Consider the following problem:
\begin{equation} \begin{aligned} P:= \min_{x_1,x_2} & f(x_1,x_2) \\\text{s.t. } x_1x_2 &\leq 1,\\ -10x_1-x_2 &\leq -6,\\ x_1 &\in [0,1.5],\\ x_2 &\in [1,4]. \end{aligned} \end{equation}
The feasible region for this problem corresponds to the red area in Figure 1, denoted as \Omega.
Notice that although the range of the variable x_1 is originally [0,1.5], the feasible region in the figure only admits values of x_1 between 0.2 and 1 (red dashed lines in Figure 1). Knowing this, it is then logical to change the bounds of x in the original problem from x_1 \in [0,1.5] to x_1 \in [0.2,1] (i.e., tightening the bounds of x_1).

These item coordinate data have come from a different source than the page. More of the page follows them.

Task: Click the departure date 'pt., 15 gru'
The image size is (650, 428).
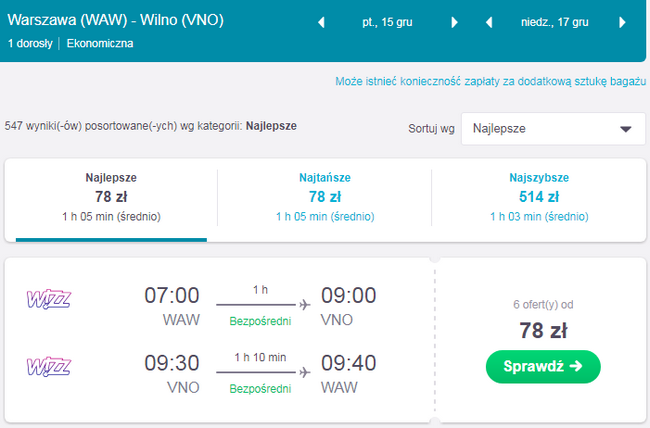Action: [388, 23]
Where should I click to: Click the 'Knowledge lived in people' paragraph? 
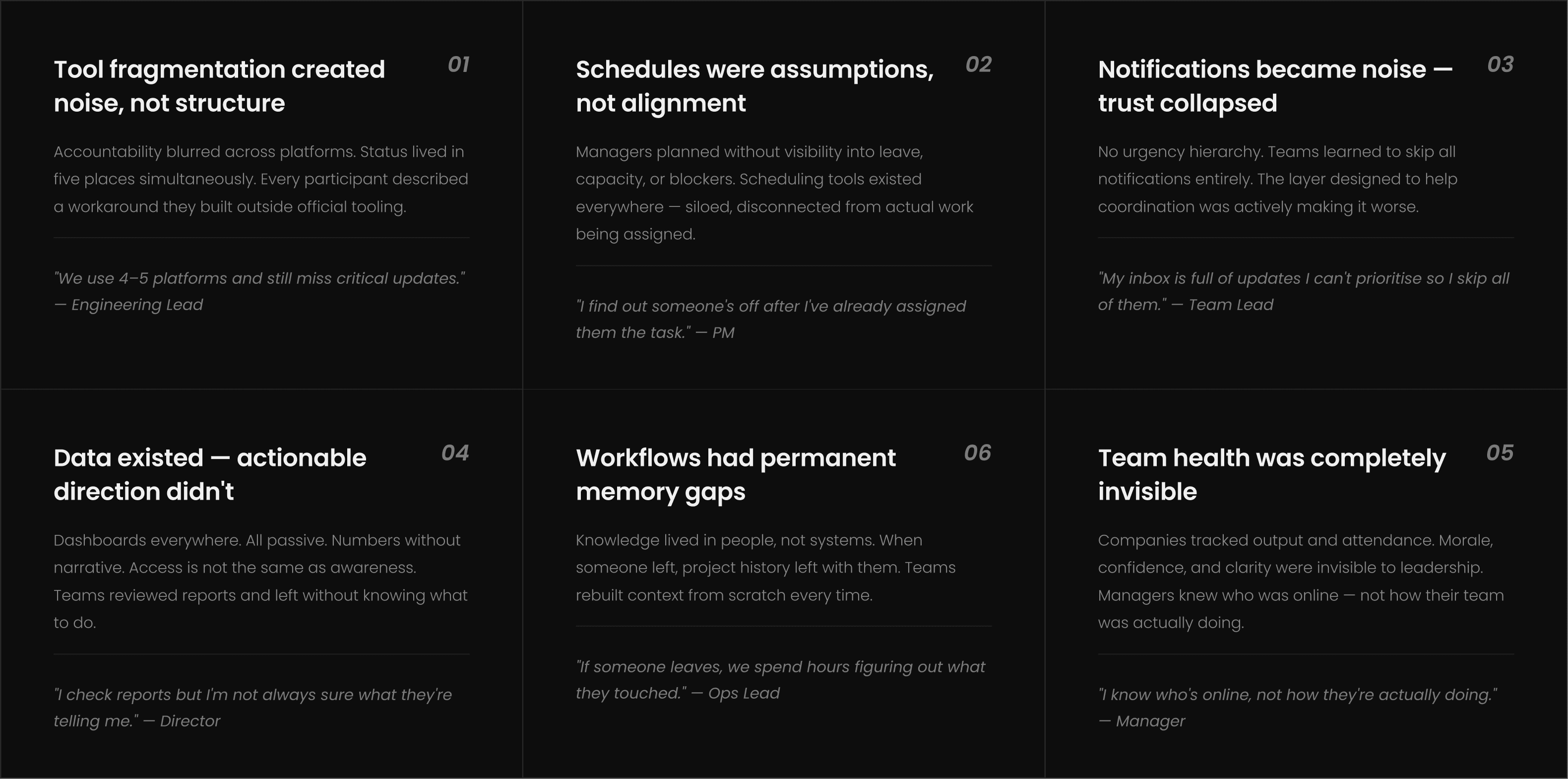pos(766,568)
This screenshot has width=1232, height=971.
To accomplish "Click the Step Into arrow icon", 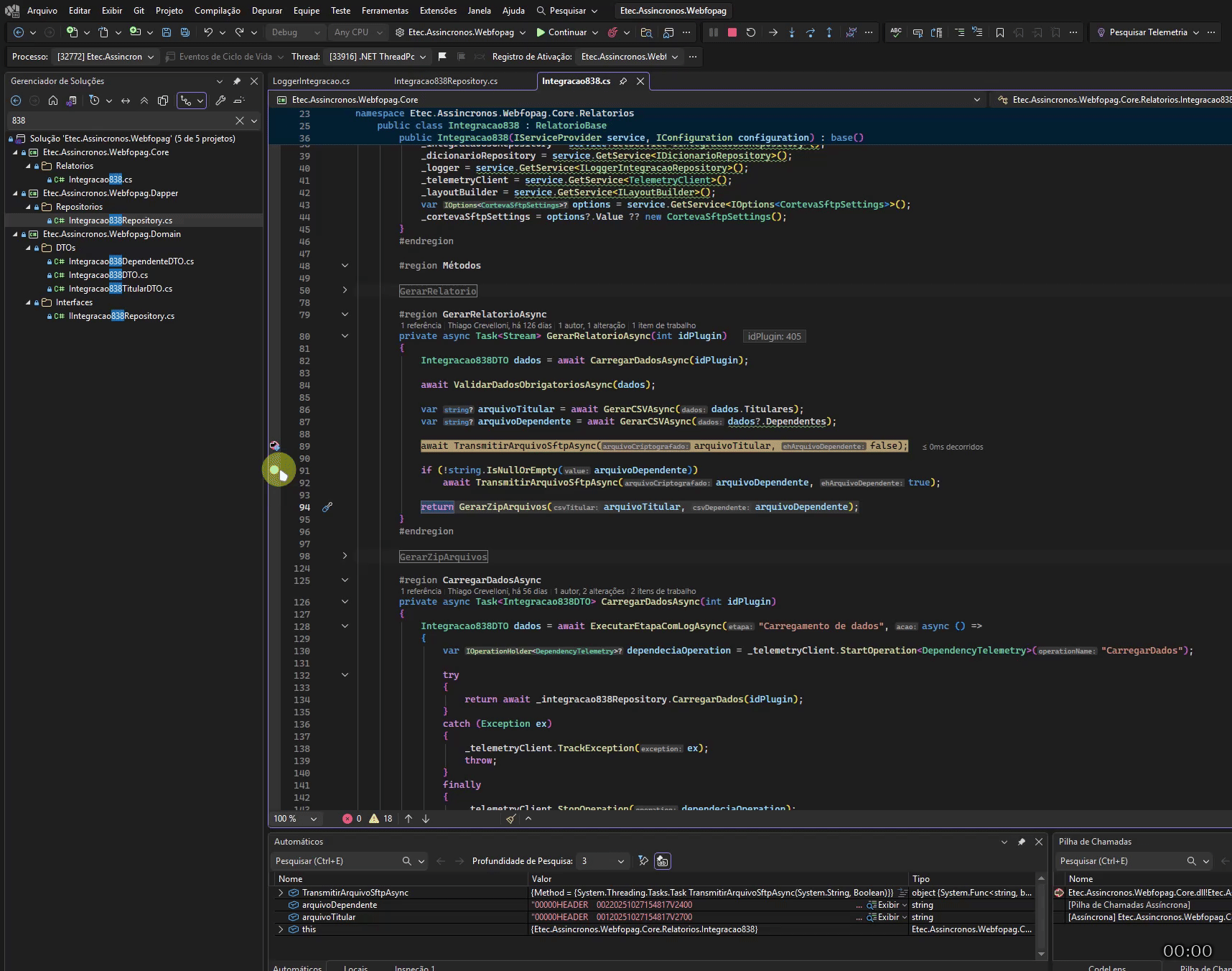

This change will make other calculations and techniques used by Octeract Engine more effective (e.g., relaxations and branching).
In general, for a problem \min_{x \in \Omega} f(x) we would like to find the tightest bounds for each variable x_i, i.e., find the lower bound l_i^\star = \min_{x \in \Omega} x_i, and upper bound u_i^\star = \max_{x \in \Omega} x_i.
However, unlike our previous example, it is not easy to solve the problems \min_{x \in \Omega} x_i and \max_{x \in \Omega} x_i, and a different approach is required. Feasibility based bounds tightening (FBBT) , Optimisation based bounds tightening (OBBT) and Constraint propagation (CP), are some of the algorithmic techniques implemented in Octeract Engine to approach this important task.